Wednesday, January 24, 2007

Something to Hold On To

[This entry was written on December 27]

I have been struggling with the fact that I am not carrying anything tangible out of this experience. I have nothing to prove that this baby was ever here. All I have is this raw emotion, the devastating grief. I wish I had something to clutch in my hand and cry over. Something to lift to the sky as I ask, “Why, why did this have to happen?” When you lose someone, there is a service and a grave and the clothes and the pictures… There is a public display of grief and just as public, the overflow of support and care for the people who lost someone. But for me, losing this baby feels like a big secret. I am not saying that my grief is more difficult handle (I do not dare to image what it is like to loose an actual child), but it is just different. I feel like the loss is so big, and yet there is nothing I can show for it. I have to go on with my life pretending that nothing happened. Because as far as most people are concerned—nothing did happen. I was out sick for a few days, and that’s that. So in a way, I feel like I am living a lie. Living with this horrible secret that I can’t share. Watching everyone’s life go on while mine is a big dark hole. Going through the motions and pretending to be fine when I feel so hollow inside.

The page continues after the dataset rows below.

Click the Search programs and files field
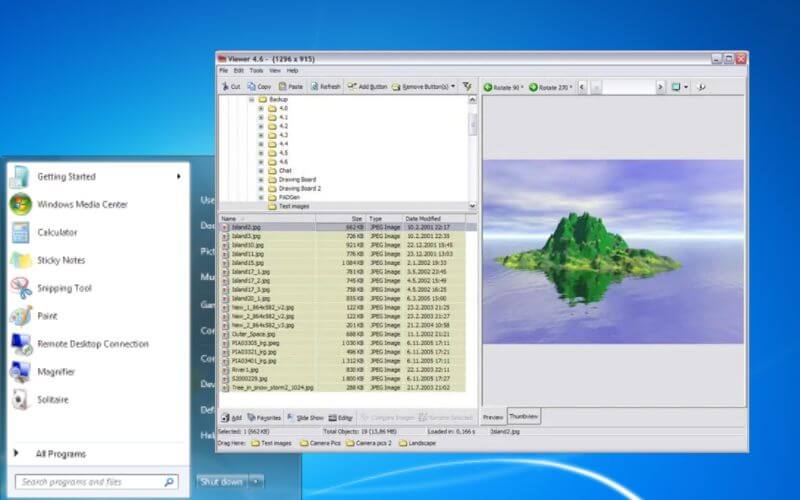800x500 pixels. pyautogui.click(x=90, y=482)
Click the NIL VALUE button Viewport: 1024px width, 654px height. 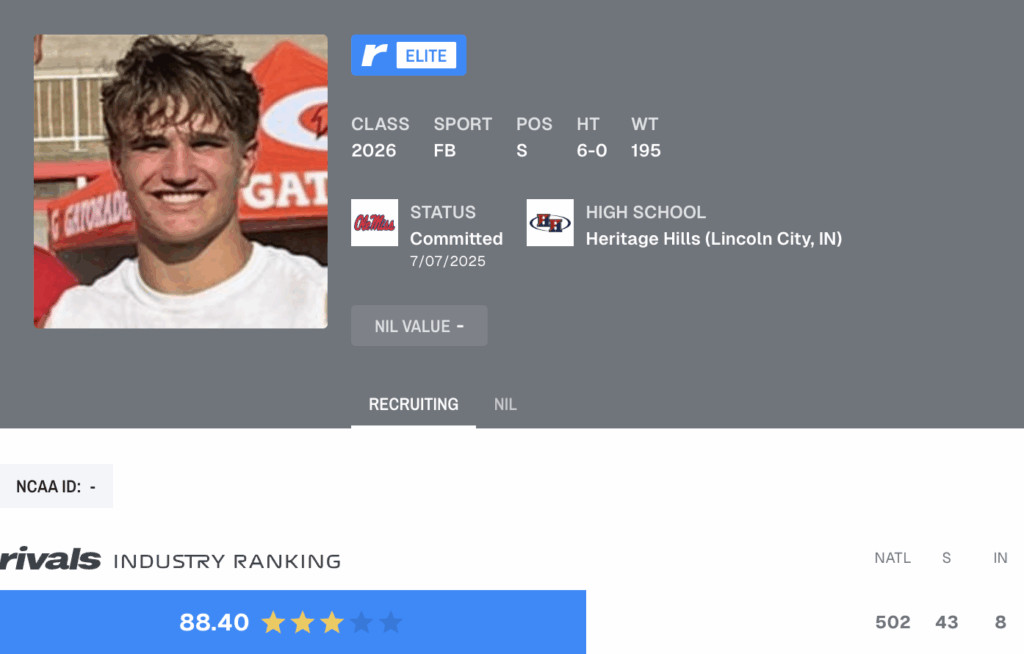(x=419, y=326)
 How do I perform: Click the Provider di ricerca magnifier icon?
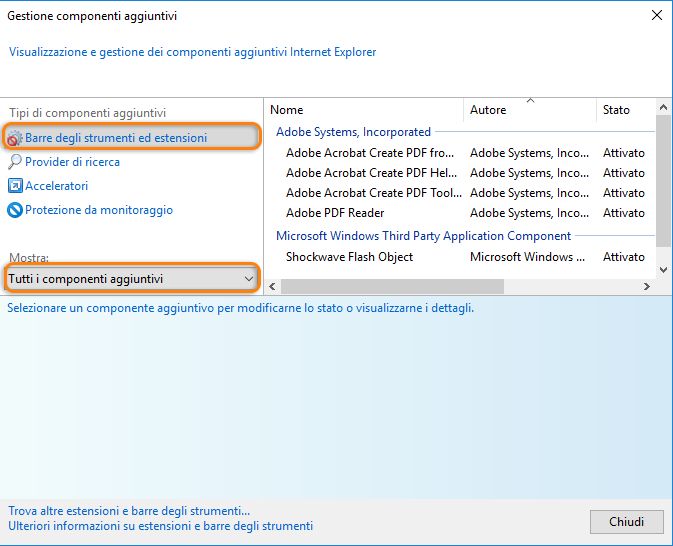click(15, 162)
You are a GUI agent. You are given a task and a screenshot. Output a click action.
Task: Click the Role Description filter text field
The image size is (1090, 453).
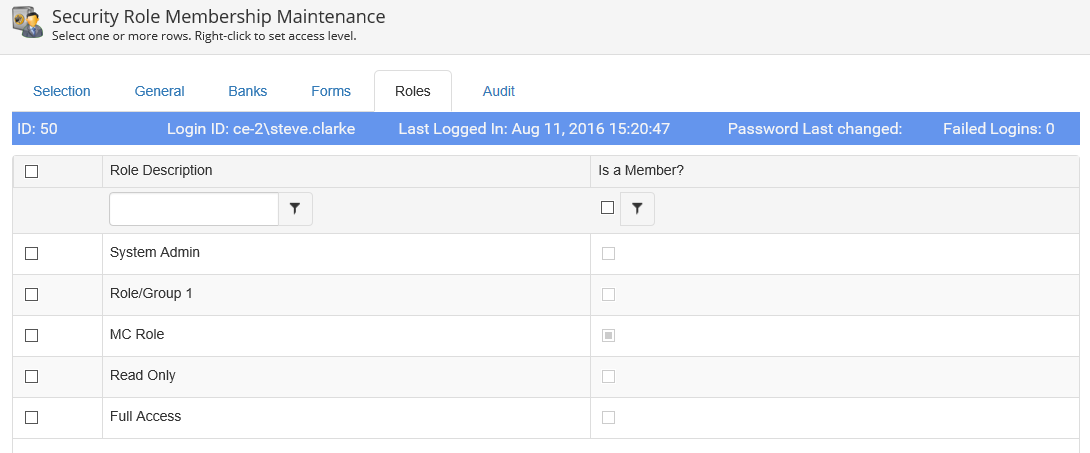point(193,209)
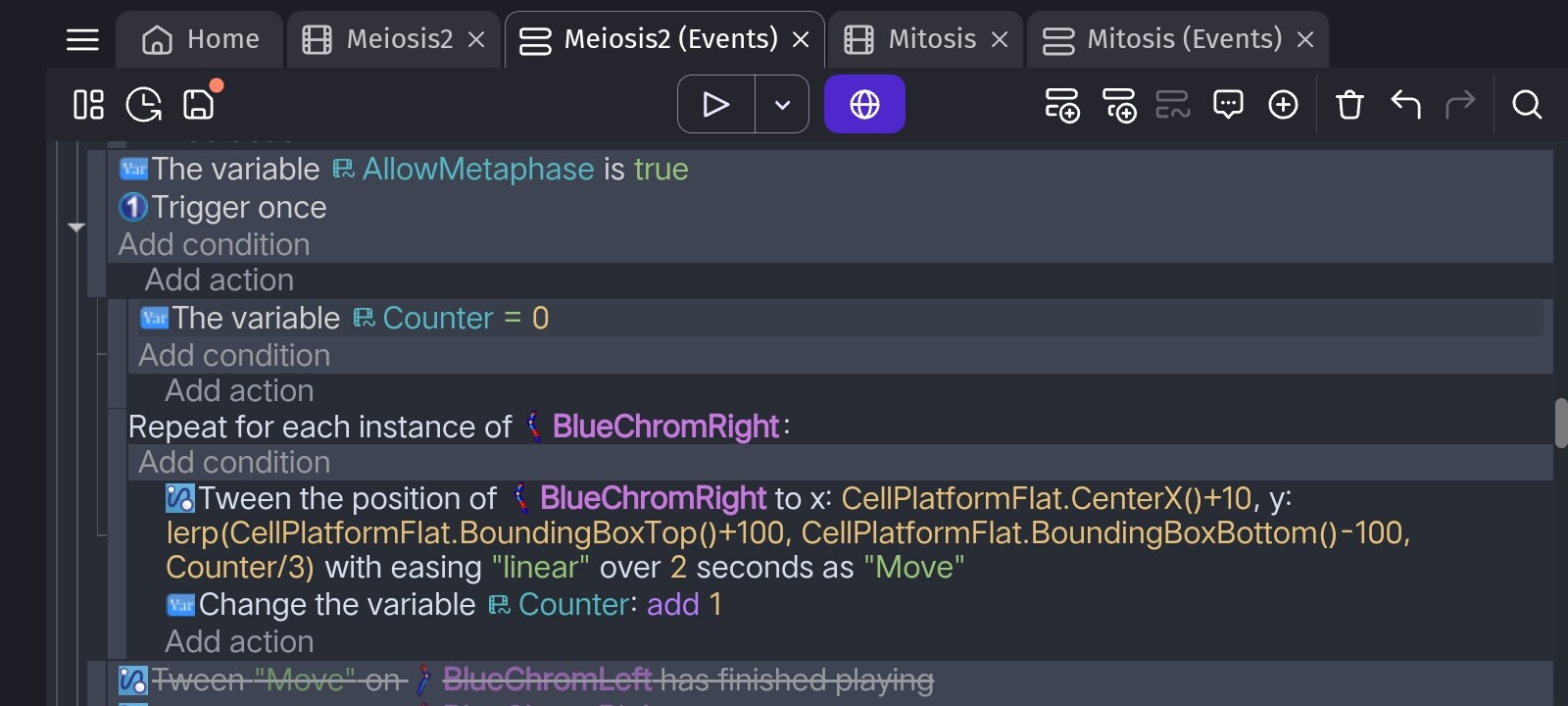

I debated whether I need to have something tangible to make me remember this experience. Would it give me closure—or would it just constantly remind me of the pain?

I saw an angel figure holding a little child—“An Angel’s Embrace”—and I broke down, right there in the Hall.mark store. I felt so mad at this angel for taking my baby away. I was so jealous and so sad that I couldn’t give my baby this embrace, that I couldn’t hold my baby close with his/her arms draped over my shoulders. So I didn’t buy it. I didn’t know if I wanted to have something that would make me cry every time I looked at it—but more than that, I didn’t want something that would make me angry. I cried every time I pictured it.

Yesterday, I saw a bracelet—a silver band that said, “Expect Miracles.” As soon as I saw it, I knew that this may be the tangible object I was looking for. Not a figurine to place on a dresser, but something that I can have with me all the time. Something to remind me of what happened. Something to give me hope. “Children are miracles,” wrote a friend of mine—and this bracelet reminded me of that. This last pregnancy was a miracle, and losing it was equivalent to losing faith. It seemed so unfair—we went through so much just to get pregnant… How could we lose it? Couldn’t we have a “get out of jail” card because we’ve already encountered so many challenges? Lying in the hospital bed before the D&C, I thought that there was no way I could ever go through this again. It would completely break me. I simply could not handle doing this again. And that made me think that perhaps we would not try again. To make sure we never have to go through this again. That’s the only way to make sure—because if I didn’t get a get out of jail card this time, why would I get it again? Who can guarantee that this won’t happen again? And for weeks, that’s how I felt. Completely terrified of the thought of trying again. But when I saw this bracelet yesterday, I realized that I am no longer afraid. I am ready to expect a miracle again, I simply have to expect a miracle again—or I will never find my way out of this black hole. I am still terrified of the thought that it would take another year—or more?—to get pregnant. I am sure the first time I get my period after we’ve been trying, I will be disappointed. But at least I am ready to try. I am looking forward to my period coming in the next few weeks, and I am ready to start trying. And when we do finally get pregnant—whether it is in two months or two years—I will be cherishing my miracle. I will be protecting it. I will be praying for it. And one day, I know I will carry it in my arms—not just as a bracelet on my wrist.

And I will get the “Angel’s Embrace.” Because I am not angry anymore (although may still a bit envious). I think I can find peace in knowing that an angel is taking care of my baby. I am getting closer to finding the peace within—and recovering my faith.